On Fri, 2014-02-14 at 13:02 -0500, Przemek Klosowski wrote:
On 01/28/2014 03:12 PM, Richard Hughes wrote:
> On 28 January 2014 18:43, Przemek Klosowski <przemek.klosowski(a)nist.gov>
wrote:
> > There are two separate issues here: 'abandonment', and
'GUIness'. As to the
> > latter, I think it's a mistake to have a primary application installation
> > tool that only deals with GUI apps, because it relegates text-based tools,
> > such as 'units', to a second-class status of being hard to find and to
> > install.
> That's not the tool we've designed and built. We've built a GUI
> application installer, not a package installer.
[sorry fo the delayed answer---I got wrapped up and had this draft
sitting open for two weeks]
While it's not the fault of the installer, I am concerned about that
distinction. For better or worse, a lot of useful tools seem to be out
of scope for a 'GUI application installer'. GCC, perl, git, octave, R,
units, mysql/sqlite3, this kind of thing. It doesn't even make sense
to shoehorn them into GUI app world by embedding them in terminals,
because their natural environment is command-line interaction.

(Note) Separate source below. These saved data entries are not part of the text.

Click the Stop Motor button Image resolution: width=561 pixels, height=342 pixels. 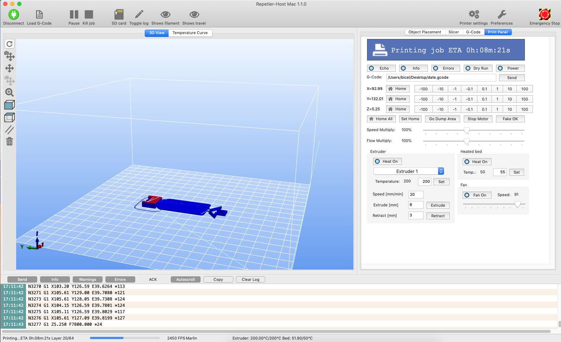pos(478,119)
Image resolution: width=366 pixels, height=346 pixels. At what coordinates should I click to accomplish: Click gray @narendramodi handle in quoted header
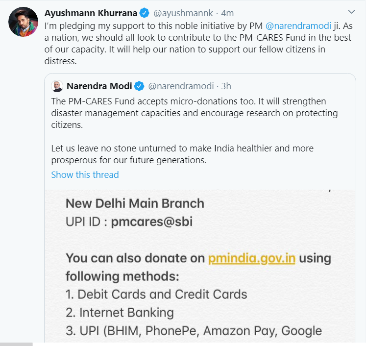(x=181, y=86)
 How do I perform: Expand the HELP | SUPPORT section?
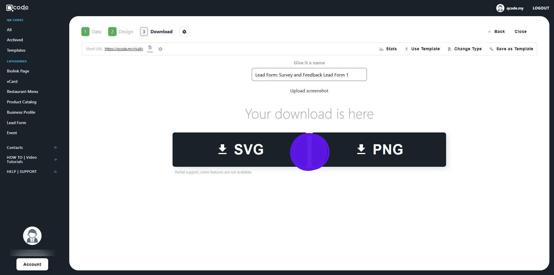[32, 172]
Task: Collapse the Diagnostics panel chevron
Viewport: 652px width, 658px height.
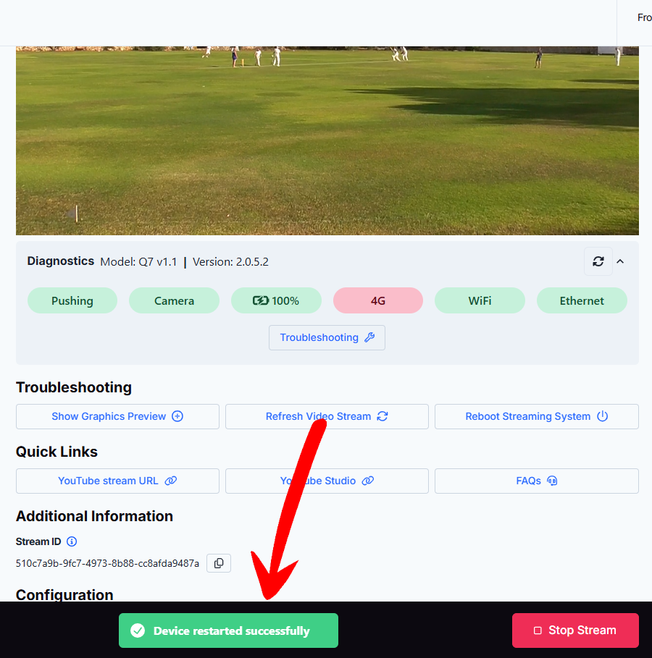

The emphasis on GUI is great, but it should enhance rather than
deprecate the old-style interactive command model that arguably is the
core idea in Unix. Your tool, while improving the GUI app experience,
could also support non GUI software---or at least not completely
ignore its existence. I do get it that there is a class of GUI users
that need to see a window with buttons and help, and non-GUI apps
simply baffle them with a blinking command prompt, at best. OTOH, I
believe there should be a setting in the installer about that, "do not
show me commandline software". I believe that it should be off by
default, but maybe I am wrong about that.
Do you really think it's impossible?
Do you actually want to use a tool like Software to install gcc?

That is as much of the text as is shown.